Das Feld der Finanzpolitik ist schwierig für die SPD. Warum ihr ein Kopf wie Wolfgang Roth fehlt. Ein Kommentar.

Ein Kommentar von Stephan-Andreas Casdorff

Schauen wir doch einmal auf das, was die SPD gerade auf die Waagschale bringt, auf dass man ihr folge und sie wähle. Also, die Arbeits- und Sozialpolitik von Hubertus Heil, klar. Aber dass das bei der Sozialdemokratie zu Buche schlüge? Eher nein. Das wird, sagen wir, konsumiert, als gegeben angesehen.

Dann die Wirtschafts- und Finanzpolitik. Darum ist Olaf Scholz doch Finanzminister geworden: Weil den Menschen alles, was an ihren Geldbeutel gehen oder ihn füllen könnte, wichtig ist. Und, zahlt es sich aus? Auch wieder eher nicht.

Da drückt das Ressort von Scholz zu seinem Ruhme die globale Mindeststeuer durch – und es führt nicht gerade zu einem Aufschrei des Glücks. Weil auch gleich wieder viele Einwände laut werden: Ist gar nicht so viel Geld, was am Ende rauskommt; die großen Unternehmen werden gar nicht wirklich rangenommen; die EU wird gar nicht so schnell mitmachen.

Gibt es einen, der Wirtschafts- und Finanzpolitik in der SPD kann?

Hieran sieht man mal, wie schwierig das Feld der Finanzpolitik ist, erst recht dann das der Wirtschafts- und Finanzpolitik. Und ein Politiker, der in den Augen der Menschen für beides steht, beides könnte (außer Scholz natürlich), ist gegenwärtig nicht so recht auszumachen. Ein ganz großer Name ist keine:r geworden. Da muss man schon in die Vergangenheit zurückgehen. Was die Malaise der aktuellen Situation zeigt.

Der Name aus der Vergangenheit ist Wolfgang Roth. So einen bräuchte die SPD jetzt, in jung. Gerade ist er 80-jährig gestorben. In der Traueranzeige haben so viele unterschrieben, die früher auch Rang und Klang hatten, Gerd Andres, Anke Brunn, Herta Däubler-Gmelin, Björn Engholm, Rudolf Scharping, Klaus Wedemeier, Heidemarie Wieczorek-Zeul, Christoph Zöpel – und die Liste ist bei Weitem nicht vollständig. Alle würdigten sie Roth als einen ihrer Großen.

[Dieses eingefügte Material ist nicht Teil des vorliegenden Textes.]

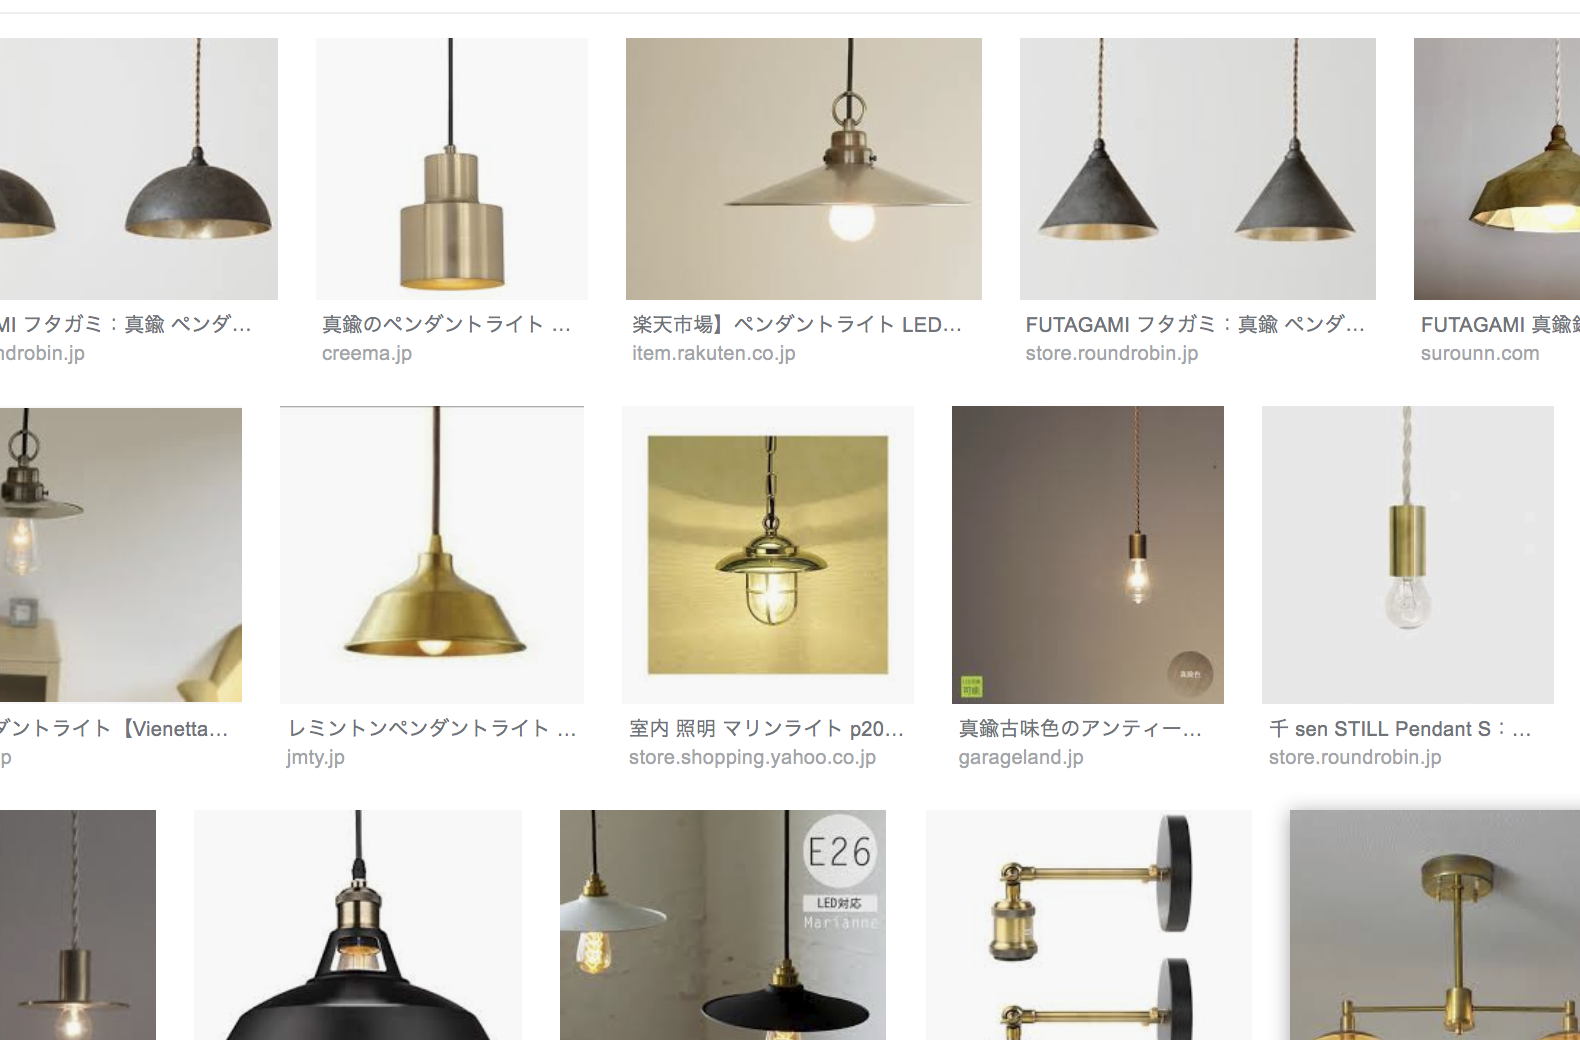Image resolution: width=1580 pixels, height=1040 pixels.
Task: Select the FUTAGAMI twin cone pendant image
Action: pyautogui.click(x=1197, y=169)
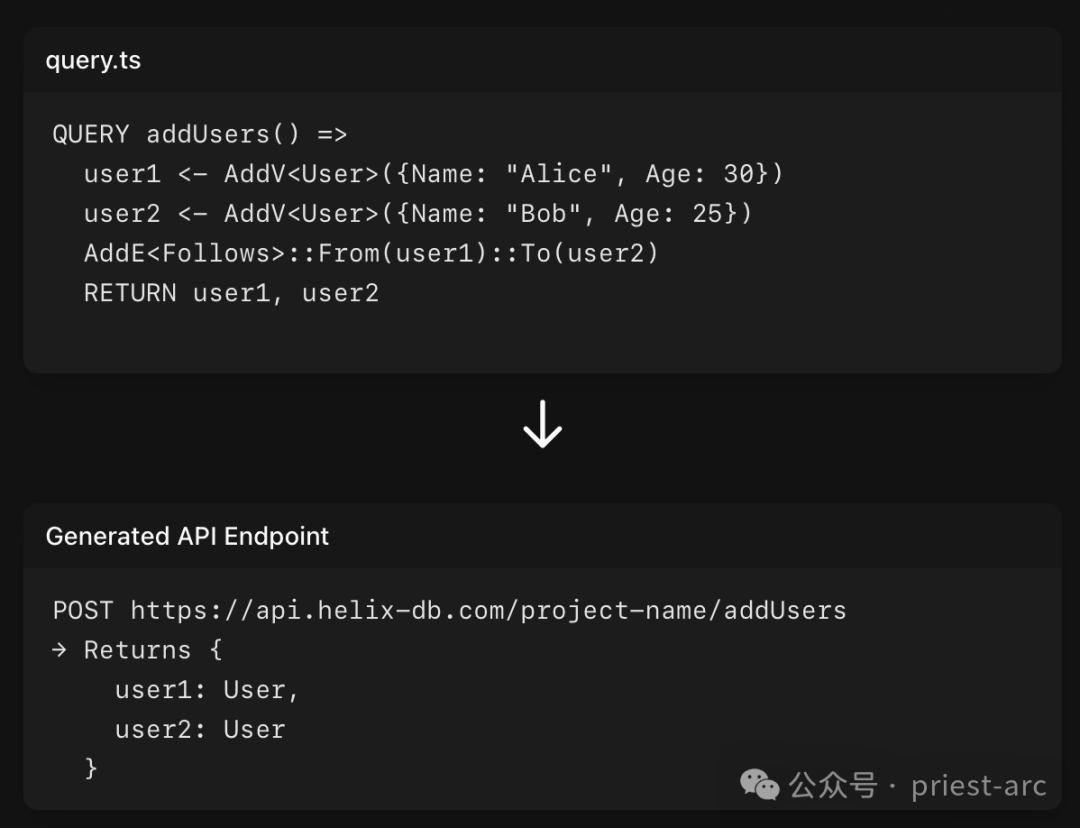This screenshot has width=1080, height=828.
Task: Select the Generated API Endpoint header
Action: pyautogui.click(x=187, y=537)

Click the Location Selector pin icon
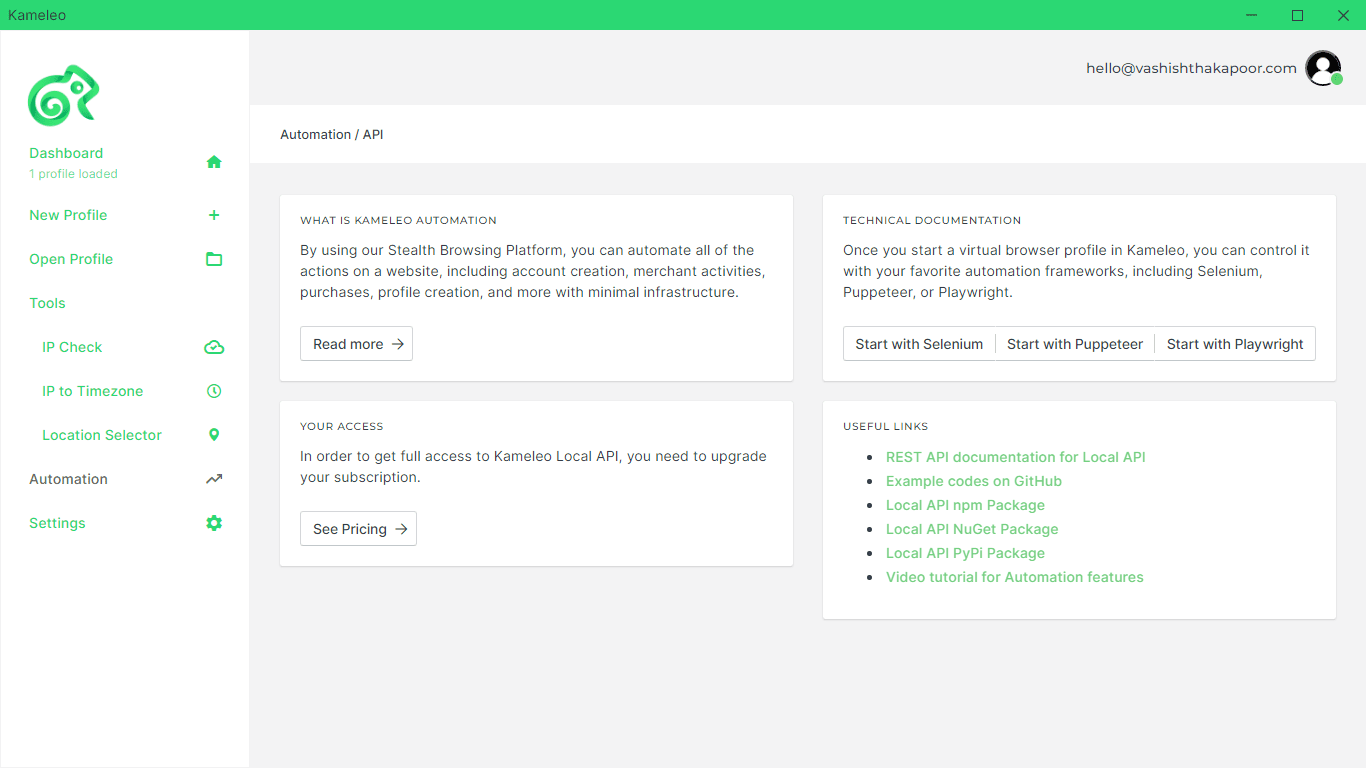pyautogui.click(x=214, y=435)
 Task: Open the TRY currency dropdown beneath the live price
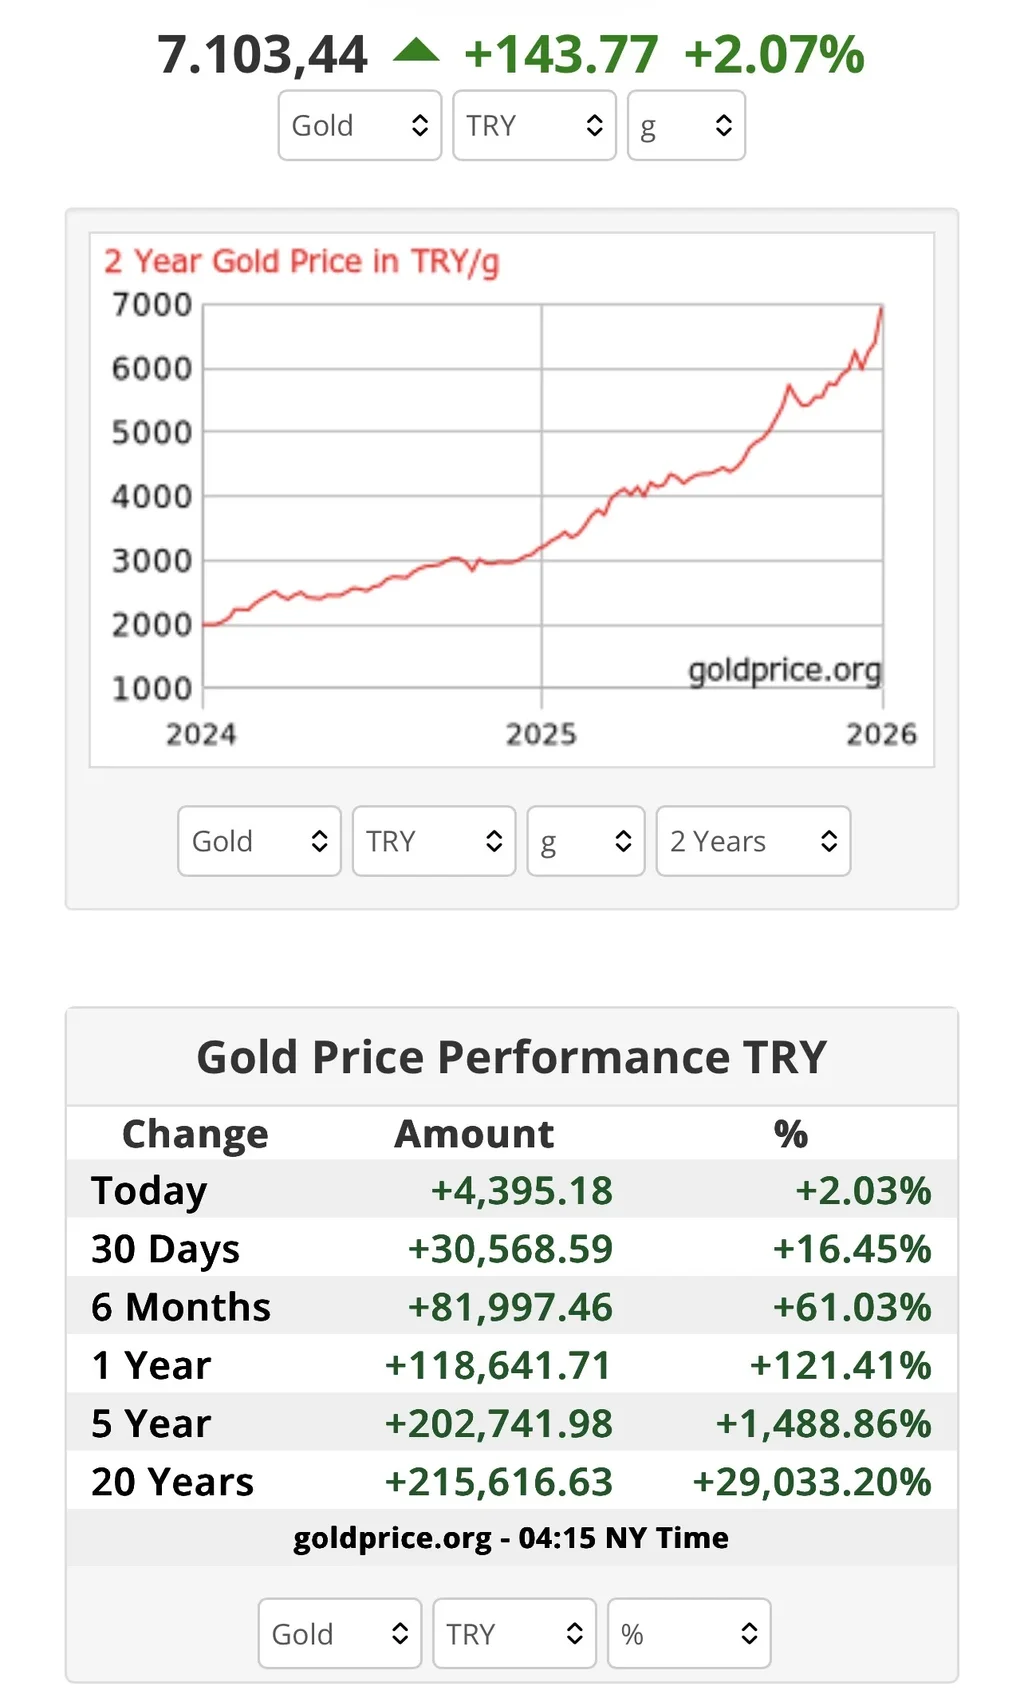pos(534,125)
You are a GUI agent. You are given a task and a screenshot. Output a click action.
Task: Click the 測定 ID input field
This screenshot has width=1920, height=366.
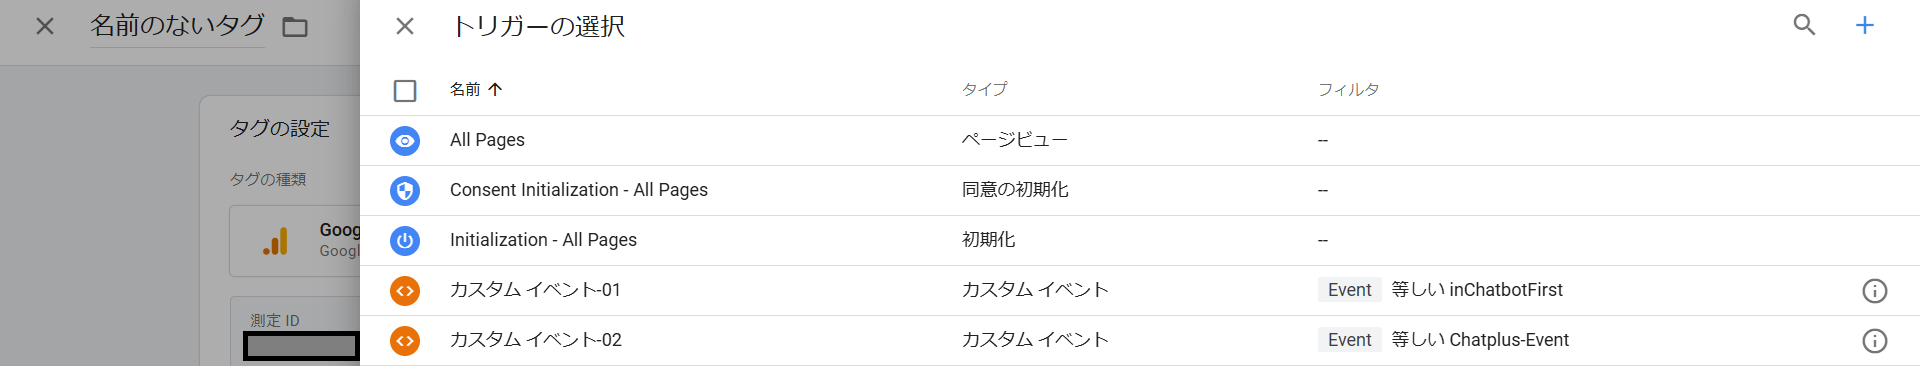pos(302,347)
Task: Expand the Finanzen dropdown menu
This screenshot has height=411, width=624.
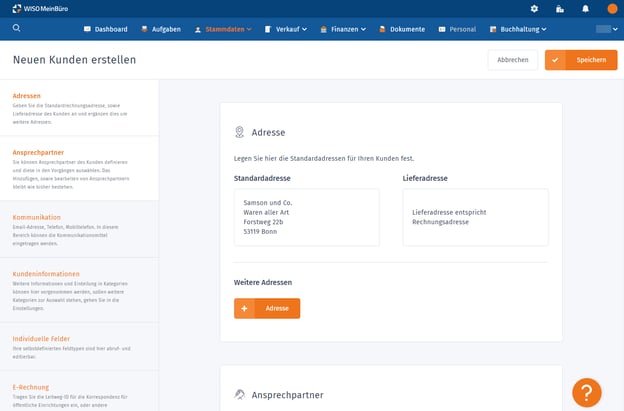Action: click(343, 30)
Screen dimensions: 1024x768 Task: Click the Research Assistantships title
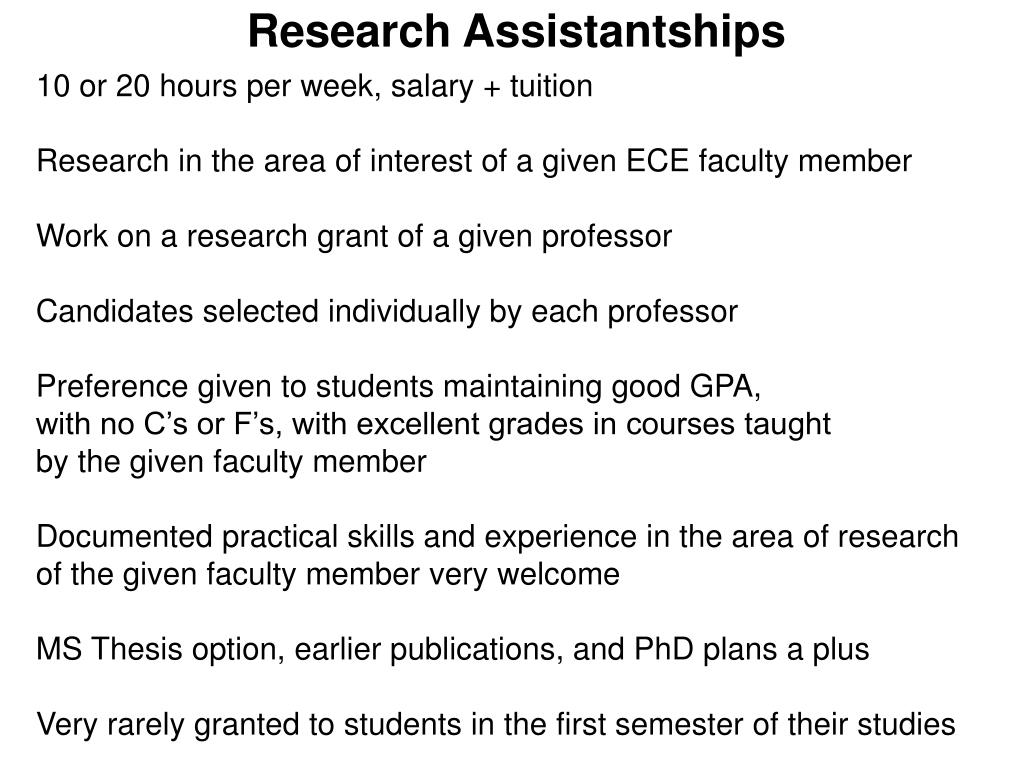[x=516, y=33]
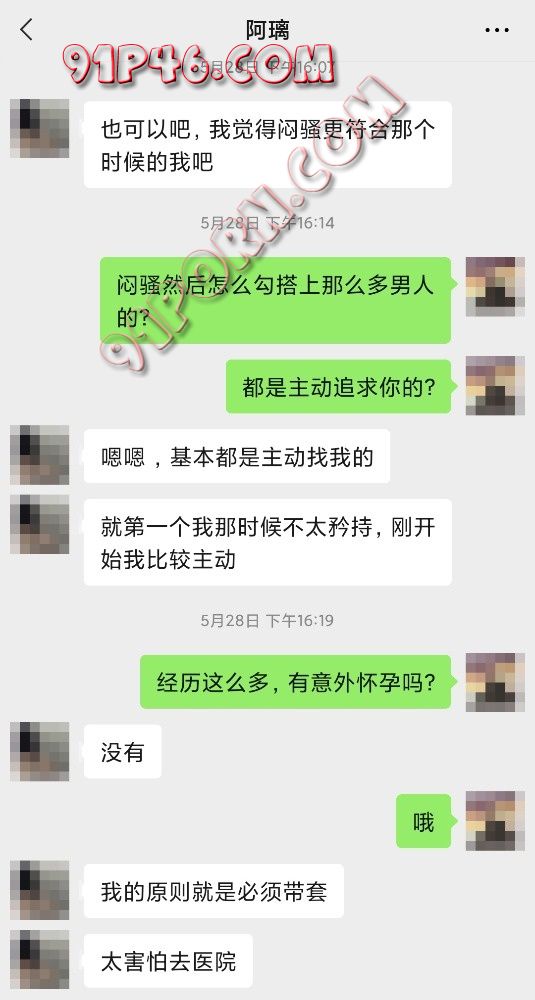Image resolution: width=535 pixels, height=1000 pixels.
Task: Select the white '没有' message bubble
Action: pyautogui.click(x=122, y=752)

Erst Juso-Chef, dann Banker

Wie das? Roth war links, Chef der Jusos 1972 bis 74, als die das wirtschafts- und finanzpolitische System grundlegend in Frage stellten – und später dann wirtschaftspolitischer Sprecher der SPD, stellvertretender Fraktionschef, einer ihrer Köpfe für Wirtschaft und Finanzen.

Zuletzt war der studierte Volkswirt (auch in Berlin!) dann sogar Banker, Vizepräsident der Europäischen Investitionsbank in Luxemburg. Das ging alles trotzdem zusammen. Denn Roth nahm man all die Jahre eines immer ab: die Sorge und Fürsorge für die Sozialpartnerschaft zwischen Arbeitgebern und Arbeitnehmern.

Und wenn man genau hinschaut, dann ist Roth das „role model“ für das, was heute immer noch nötig ist: Arbeit und Umwelt zu verbinden, Ökonomie und Ökologie zu versöhnen. Das fand sich früh in Roths Reden.

Der heutige SPD-Chef Norbert Walter-Borjans, Ex-NRW-Finanzminister und Kölner Kämmerer, hat schon richtig gesehen: „Er stand für eine Wirtschafts- und Finanzpolitik in Deutschland und Europa, die heute aktueller nicht sein könnte.“

Wenn’s denn mal so wäre. Dann würde die Partei vielleicht wieder auf fast eine Million Mitglieder wachsen, die sie hatte, als Roth in ihr groß wurde. Bei solchen Köpfen würden die SPD auch wieder mehr wählen.